Exercise directions. Print every line of the material exactly.

· · ·

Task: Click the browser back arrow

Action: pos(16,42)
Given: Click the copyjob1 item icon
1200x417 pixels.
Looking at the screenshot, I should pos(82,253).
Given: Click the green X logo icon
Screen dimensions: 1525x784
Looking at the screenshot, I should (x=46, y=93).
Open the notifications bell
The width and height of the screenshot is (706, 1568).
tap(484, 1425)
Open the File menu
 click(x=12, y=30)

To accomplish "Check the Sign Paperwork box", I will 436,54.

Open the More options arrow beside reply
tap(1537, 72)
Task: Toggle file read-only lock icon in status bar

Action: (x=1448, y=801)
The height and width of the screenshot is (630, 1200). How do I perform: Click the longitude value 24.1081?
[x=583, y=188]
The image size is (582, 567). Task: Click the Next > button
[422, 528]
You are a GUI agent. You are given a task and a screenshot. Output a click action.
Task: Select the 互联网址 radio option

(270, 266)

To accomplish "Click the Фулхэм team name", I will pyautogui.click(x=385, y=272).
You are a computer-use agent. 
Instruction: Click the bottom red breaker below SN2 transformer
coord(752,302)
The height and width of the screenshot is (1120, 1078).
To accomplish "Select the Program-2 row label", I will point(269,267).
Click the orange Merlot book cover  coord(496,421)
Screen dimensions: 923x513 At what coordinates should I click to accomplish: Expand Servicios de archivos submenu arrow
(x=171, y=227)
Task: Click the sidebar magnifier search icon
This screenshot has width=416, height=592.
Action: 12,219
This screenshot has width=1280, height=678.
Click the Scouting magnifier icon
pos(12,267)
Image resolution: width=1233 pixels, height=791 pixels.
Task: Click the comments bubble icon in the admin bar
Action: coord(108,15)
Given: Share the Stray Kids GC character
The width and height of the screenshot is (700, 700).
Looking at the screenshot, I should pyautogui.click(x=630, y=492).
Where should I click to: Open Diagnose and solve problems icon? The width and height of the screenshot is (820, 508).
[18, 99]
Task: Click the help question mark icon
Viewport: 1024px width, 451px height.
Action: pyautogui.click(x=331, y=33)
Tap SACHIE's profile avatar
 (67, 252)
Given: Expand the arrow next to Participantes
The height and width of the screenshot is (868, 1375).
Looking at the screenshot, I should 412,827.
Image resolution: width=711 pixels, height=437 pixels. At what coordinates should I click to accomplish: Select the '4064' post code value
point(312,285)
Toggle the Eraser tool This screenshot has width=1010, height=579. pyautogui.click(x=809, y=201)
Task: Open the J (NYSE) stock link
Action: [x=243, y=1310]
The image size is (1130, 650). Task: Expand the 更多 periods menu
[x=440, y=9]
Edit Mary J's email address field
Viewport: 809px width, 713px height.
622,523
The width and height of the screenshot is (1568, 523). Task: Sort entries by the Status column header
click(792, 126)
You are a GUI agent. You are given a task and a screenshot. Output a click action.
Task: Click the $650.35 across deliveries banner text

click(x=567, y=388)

· · ·

Written solution.
Task: Click the browser back arrow

Action: pos(16,42)
Given: Click the copyjob1 item icon
1200x417 pixels.
Looking at the screenshot, I should pos(82,253).
Given: Click the green X logo icon
Screen dimensions: 1525x784
Looking at the screenshot, I should (x=46, y=93).
Open the notifications bell
The width and height of the screenshot is (706, 1568).
tap(484, 1425)
Open the File menu
 click(x=12, y=30)

To accomplish "Check the Sign Paperwork box", I will 436,54.

Open the More options arrow beside reply
tap(1537, 72)
Task: Toggle file read-only lock icon in status bar

Action: (x=1448, y=801)
The height and width of the screenshot is (630, 1200). How do I perform: Click the longitude value 24.1081?
[x=583, y=188]
The image size is (582, 567). Task: Click the Next > button
[422, 528]
You are a GUI agent. You are given a task and a screenshot. Output a click action.
Task: Select the 互联网址 radio option

(270, 266)

To accomplish "Click the Фулхэм team name", I will pyautogui.click(x=385, y=272).
You are a computer-use agent. 
Instruction: Click the bottom red breaker below SN2 transformer
coord(752,302)
The height and width of the screenshot is (1120, 1078).
To accomplish "Select the Program-2 row label", I will point(269,267).
Click the orange Merlot book cover  coord(496,421)
Screen dimensions: 923x513 At what coordinates should I click to accomplish: Expand Servicios de archivos submenu arrow
(x=171, y=227)
Task: Click the sidebar magnifier search icon
This screenshot has width=416, height=592.
Action: 12,219
This screenshot has width=1280, height=678.
Click the Scouting magnifier icon
pos(12,267)
Image resolution: width=1233 pixels, height=791 pixels.
Task: Click the comments bubble icon in the admin bar
Action: coord(108,15)
Given: Share the Stray Kids GC character
The width and height of the screenshot is (700, 700).
Looking at the screenshot, I should pyautogui.click(x=630, y=492).
Where should I click to: Open Diagnose and solve problems icon? The width and height of the screenshot is (820, 508).
[18, 99]
Task: Click the help question mark icon
Viewport: 1024px width, 451px height.
Action: pyautogui.click(x=331, y=33)
Tap SACHIE's profile avatar
 (67, 252)
Given: Expand the arrow next to Participantes
The height and width of the screenshot is (868, 1375).
Looking at the screenshot, I should 412,827.
Image resolution: width=711 pixels, height=437 pixels. At what coordinates should I click to accomplish: Select the '4064' post code value
point(312,285)
Toggle the Eraser tool This screenshot has width=1010, height=579. pyautogui.click(x=809, y=201)
Task: Open the J (NYSE) stock link
Action: [x=243, y=1310]
The image size is (1130, 650). Task: Expand the 更多 periods menu
[x=440, y=9]
Edit Mary J's email address field
Viewport: 809px width, 713px height.
622,523
The width and height of the screenshot is (1568, 523). Task: Sort entries by the Status column header
click(792, 126)
You are a GUI agent. You are given a task and a screenshot. Output a click action.
Task: Click the $650.35 across deliveries banner text

click(x=567, y=388)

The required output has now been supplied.